### WORK ITEM:
Lines before the one containing "You are a GUI" are not wanted; restate the rest below word for word, through the last line, but drop any pictures.

Stored data
-- Opening Marker --

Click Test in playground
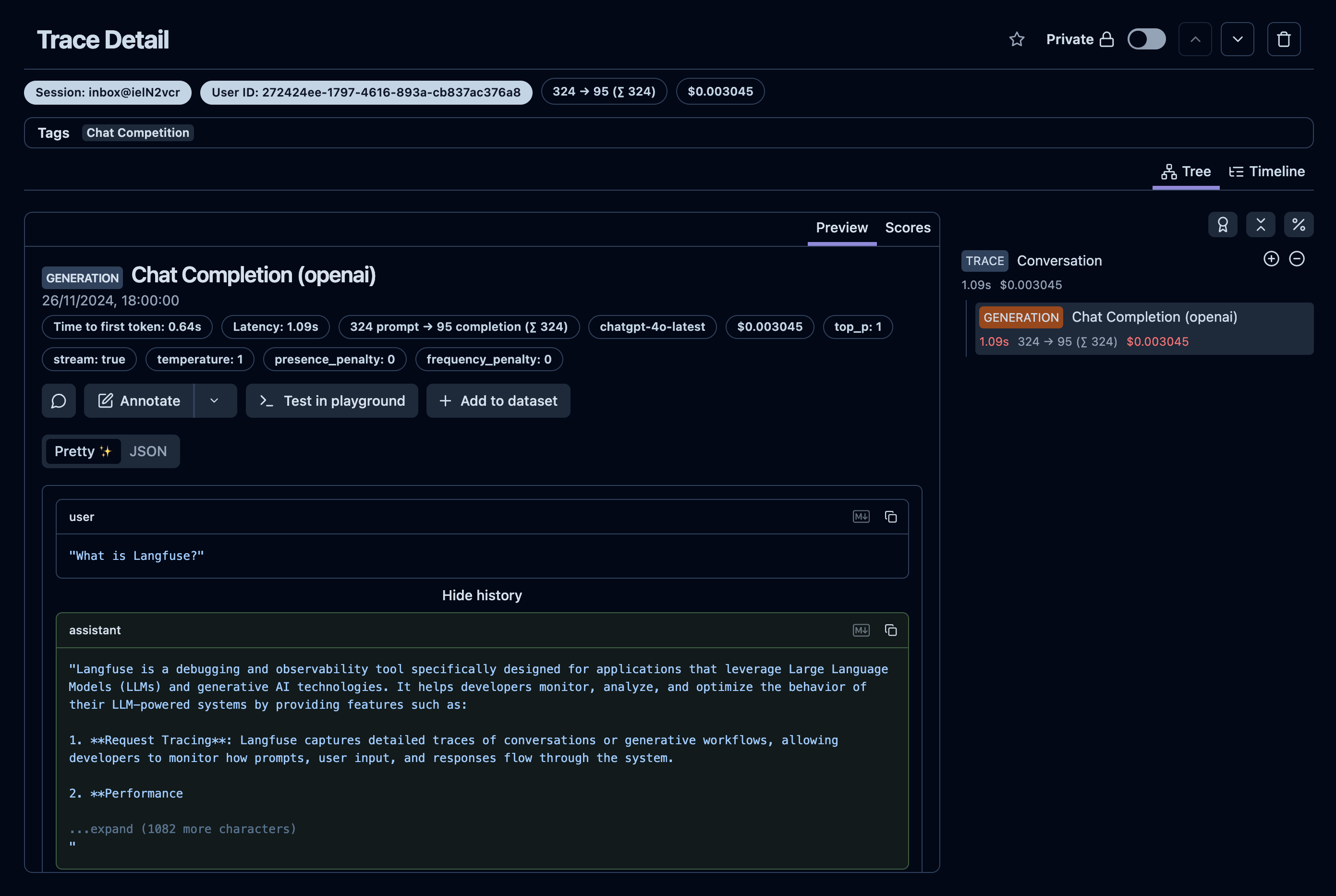The image size is (1336, 896). coord(331,400)
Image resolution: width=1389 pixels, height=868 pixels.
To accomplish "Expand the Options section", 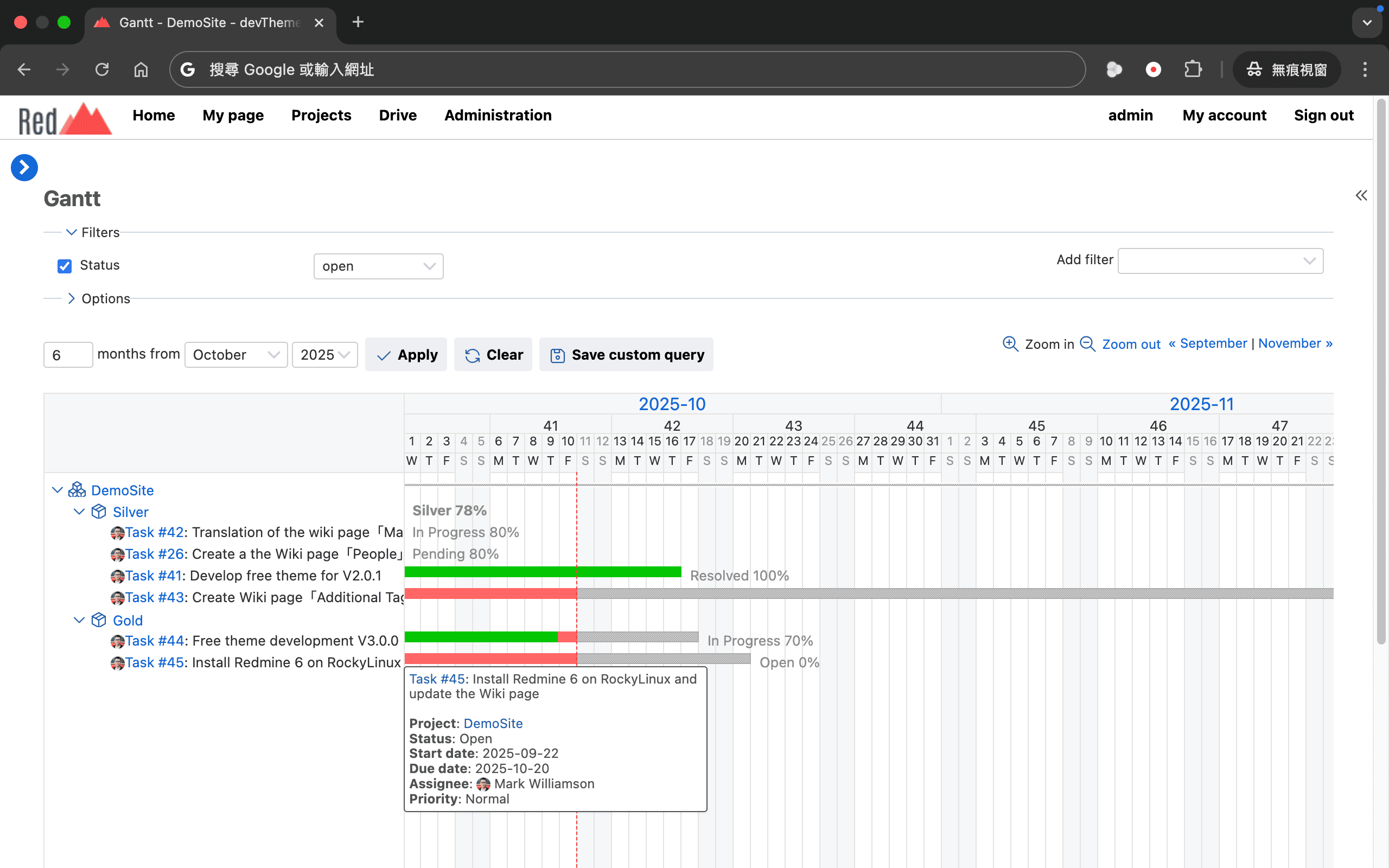I will pyautogui.click(x=71, y=298).
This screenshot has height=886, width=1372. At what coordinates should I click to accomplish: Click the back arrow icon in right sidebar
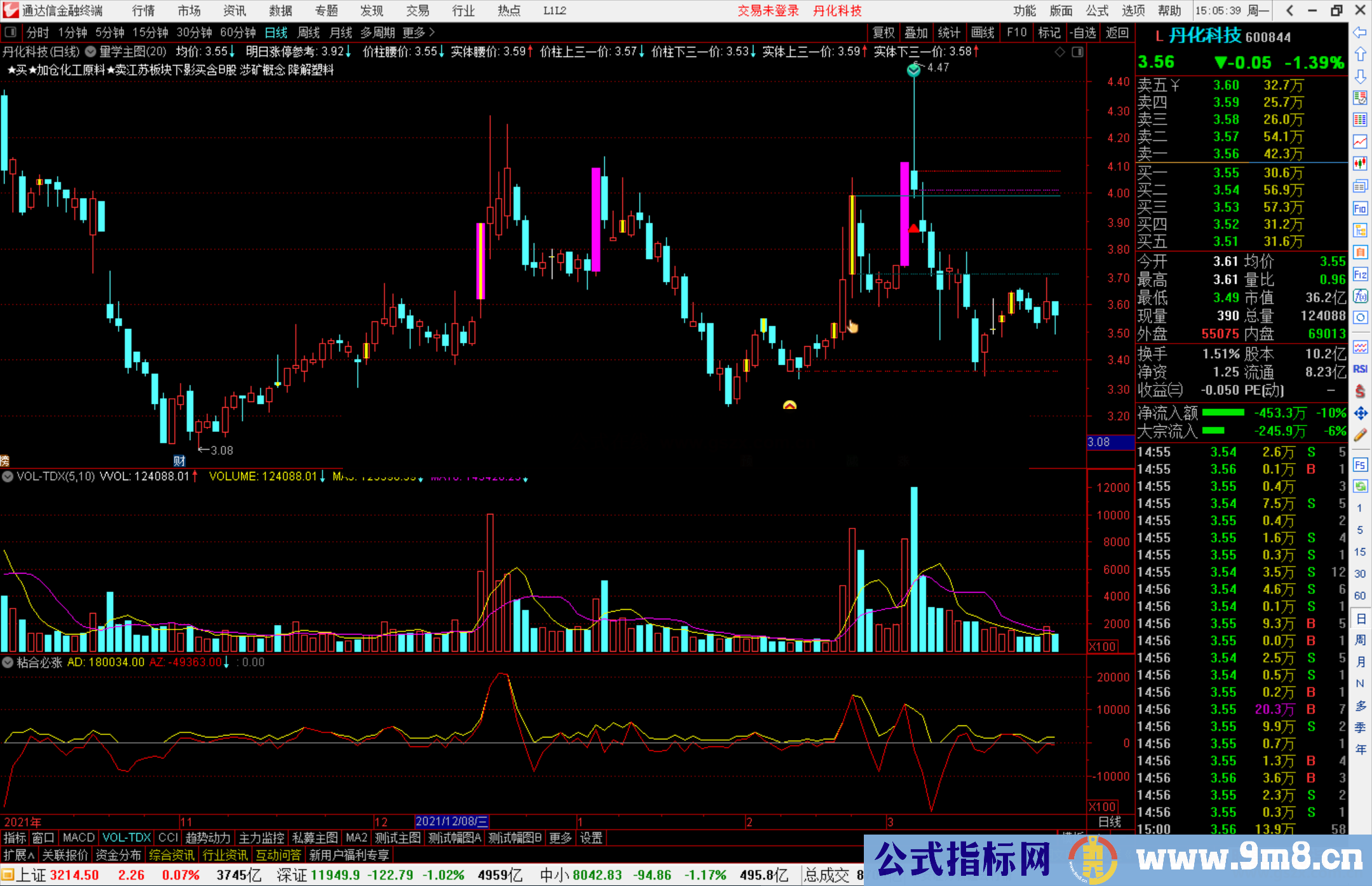(1360, 32)
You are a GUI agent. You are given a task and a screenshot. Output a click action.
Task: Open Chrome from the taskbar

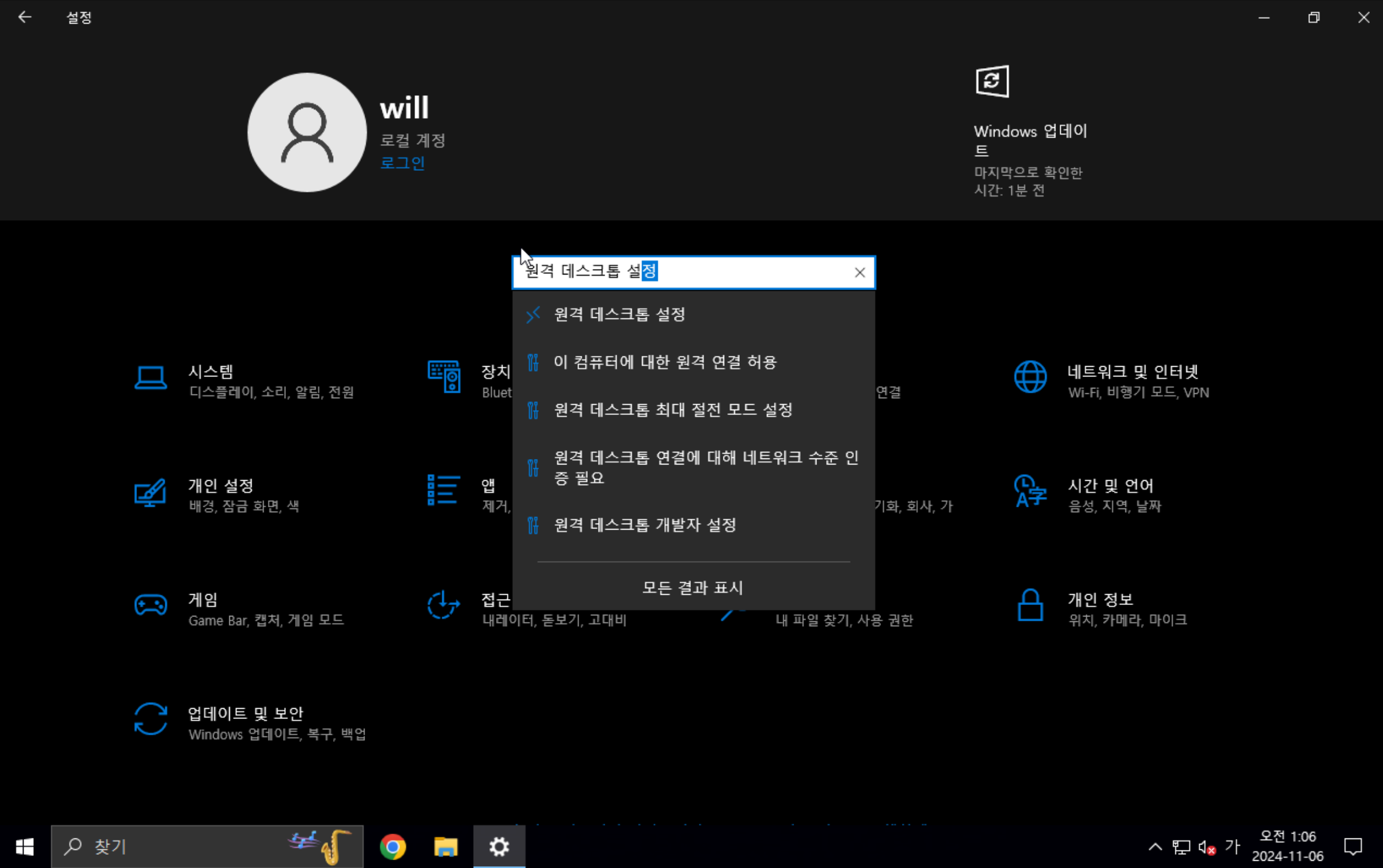[393, 847]
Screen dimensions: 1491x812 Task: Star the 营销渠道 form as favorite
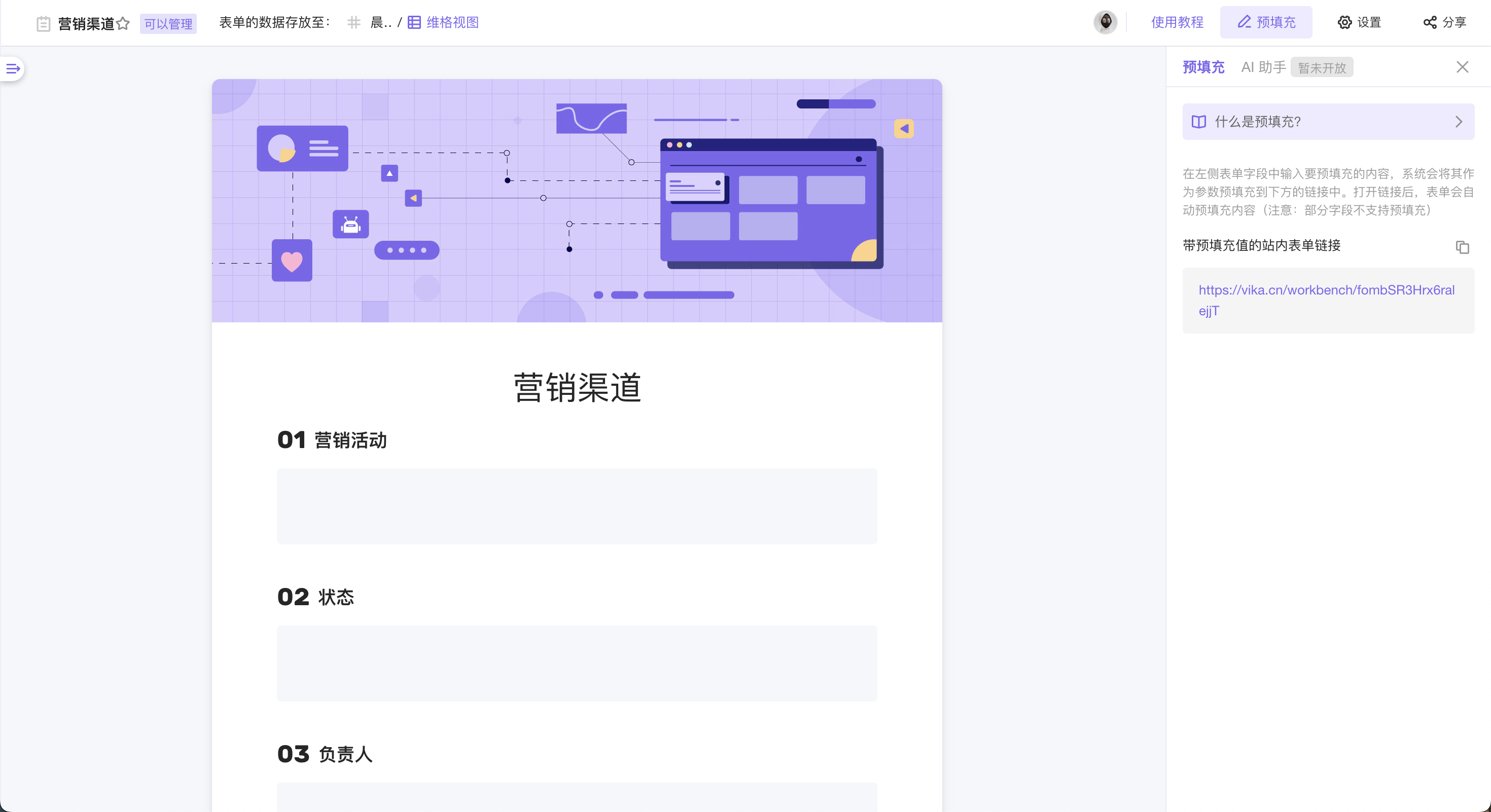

-- Closing Marker --

### ANSWER BELOW:
You are a GUI agent. You are given a task and a screenshot. Output a click action.
Task: Open Chrome from the taskbar

[393, 847]
Screen dimensions: 1491x812 Task: Star the 营销渠道 form as favorite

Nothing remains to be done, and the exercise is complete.